Solution?: Type properties
This is a novel idea (I think?). All syntax after this point is poorly defined. Imagine a type like the following:
record File: Linear has
Readable: Yes or No;
EditMode: Write or Append or None;
is
-- some internal stuff
end;
function open(filename: String, r: File#Readable, w: File#EditMode): File(r, w);
generic [F: File(Readable is Yes), R: Region]
function read(file: &[F, R], length: Index): String;
generic [F: File(EditMode is Write), R: Region]
function write(file: &[F, R], bytes: String): Unit;
generic [F: File(EditMode is Write or Append), R: Region]
function append(file: &[F, R], bytes: String): Unit;
function close(file: File): Unit;
The idea here is that type properties can be solved at compile time. Additionally, I believe that this can be done with a decidable type system. This can? be implemented in other languages at compile time as well, like in C++ but it abuses the type systems capablities.
This even handles branching to an extent:
-- API:
record Example: Linear has
Prop1: A or B;
Prop2: A or B;
is
-- irrelevant
end;
function create(): Example(A, A);
-- the syntax for writeable borrow is poorly/undefined as of now
generic [R: Region]
function setProp1ToB(e: &![Example(Prop1 to B), R]): Unit;
-- doesn't depend on Prop1 so it can be used when Prop2
-- is ambiguous
function consume(e: Example(Prop2 is A)): Unit;
-- Use/Example:
let e: Example := create();
if randomBool() then
setProp1ToB(&!e)
end if;
-- here on out Prop1 could be A or B
consume(e);
-- compiles
Basically, if a property is ambiguous (may have changed). the variable can still be used if the functions used afterward don't require that property to be defined or any values that it may hold are allowed.
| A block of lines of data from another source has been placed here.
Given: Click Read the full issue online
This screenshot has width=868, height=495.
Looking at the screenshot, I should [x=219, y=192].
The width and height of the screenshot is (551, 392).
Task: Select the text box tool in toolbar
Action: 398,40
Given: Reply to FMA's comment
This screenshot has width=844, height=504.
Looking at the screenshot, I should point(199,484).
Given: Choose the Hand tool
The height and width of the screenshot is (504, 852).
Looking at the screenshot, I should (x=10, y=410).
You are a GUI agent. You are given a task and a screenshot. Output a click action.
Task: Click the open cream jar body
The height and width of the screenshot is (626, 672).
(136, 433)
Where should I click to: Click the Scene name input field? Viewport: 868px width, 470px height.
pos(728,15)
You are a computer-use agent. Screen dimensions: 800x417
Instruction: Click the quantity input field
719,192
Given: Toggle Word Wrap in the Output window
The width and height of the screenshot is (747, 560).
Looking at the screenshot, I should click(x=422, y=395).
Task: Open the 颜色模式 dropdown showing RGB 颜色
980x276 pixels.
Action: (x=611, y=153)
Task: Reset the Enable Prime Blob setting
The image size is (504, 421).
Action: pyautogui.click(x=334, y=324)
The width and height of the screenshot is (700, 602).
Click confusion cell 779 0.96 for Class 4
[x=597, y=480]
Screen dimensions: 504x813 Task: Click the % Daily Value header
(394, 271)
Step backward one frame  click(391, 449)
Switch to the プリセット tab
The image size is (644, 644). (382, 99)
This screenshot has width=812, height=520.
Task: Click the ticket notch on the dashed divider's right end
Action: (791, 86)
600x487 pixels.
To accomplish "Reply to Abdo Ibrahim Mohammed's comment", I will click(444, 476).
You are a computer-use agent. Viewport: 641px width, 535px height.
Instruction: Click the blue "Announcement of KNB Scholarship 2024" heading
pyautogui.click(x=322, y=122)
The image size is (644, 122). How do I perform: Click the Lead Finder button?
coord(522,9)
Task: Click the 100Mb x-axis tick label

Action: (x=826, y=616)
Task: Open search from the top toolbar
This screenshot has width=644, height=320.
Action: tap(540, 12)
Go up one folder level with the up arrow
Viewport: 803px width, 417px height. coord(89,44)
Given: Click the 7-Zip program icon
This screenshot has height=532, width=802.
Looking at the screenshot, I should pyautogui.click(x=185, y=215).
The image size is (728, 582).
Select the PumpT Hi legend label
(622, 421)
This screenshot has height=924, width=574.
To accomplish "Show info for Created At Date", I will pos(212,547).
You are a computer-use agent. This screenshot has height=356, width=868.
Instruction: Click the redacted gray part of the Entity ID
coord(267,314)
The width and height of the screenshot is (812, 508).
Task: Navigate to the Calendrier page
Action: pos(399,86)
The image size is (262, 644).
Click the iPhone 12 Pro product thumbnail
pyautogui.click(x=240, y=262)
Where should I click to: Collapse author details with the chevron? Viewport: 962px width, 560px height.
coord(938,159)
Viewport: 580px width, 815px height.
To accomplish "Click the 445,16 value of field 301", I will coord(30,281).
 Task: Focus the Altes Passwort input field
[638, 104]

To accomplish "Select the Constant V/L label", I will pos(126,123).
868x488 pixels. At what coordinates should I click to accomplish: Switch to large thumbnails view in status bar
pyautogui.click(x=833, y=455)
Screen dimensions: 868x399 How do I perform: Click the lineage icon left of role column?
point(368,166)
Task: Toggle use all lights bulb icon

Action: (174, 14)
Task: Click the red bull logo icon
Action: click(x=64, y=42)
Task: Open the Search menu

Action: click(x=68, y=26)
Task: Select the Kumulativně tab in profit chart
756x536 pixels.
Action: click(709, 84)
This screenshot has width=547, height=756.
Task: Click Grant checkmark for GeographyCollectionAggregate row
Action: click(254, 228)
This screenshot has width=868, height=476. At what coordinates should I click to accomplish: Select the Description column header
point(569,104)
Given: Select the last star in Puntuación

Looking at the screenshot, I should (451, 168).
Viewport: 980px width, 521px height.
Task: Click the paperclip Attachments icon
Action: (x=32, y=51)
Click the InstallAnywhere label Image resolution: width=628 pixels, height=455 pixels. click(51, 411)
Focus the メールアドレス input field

For example, if a type allows A or B or C or D and we know the function accepts A or B or C and it is ambiguous between B or C that would be valid. In this case, that a property is ambiguous when its information is needed, the compiler would throw an error.
I think that this type-state programming is quite a useful idea for preventing bugs at compile time. In fact linear types are arguably syntatic sugar over this type of restriction, where at the end of a linear type's scope a function call that expects its linearity property to be Consumed at the end of scope, and where all functions that take it as input take it as input but with the restriction that it is Unconsumed.
This could prevent whole classes of bugs, similar to how linear types can prevent write after close or double close. While linear types can in theory do all of the things these type properties do (without the ambiguoity handling), however this creates many typeclasses and types that aren't needed. For instance, the SortedArray example from the beginning would require SortedArray to have all the methods that Array does.
I'd like to thank Verdagon and Fernando Borretti for giving feedback on draft versions of this post.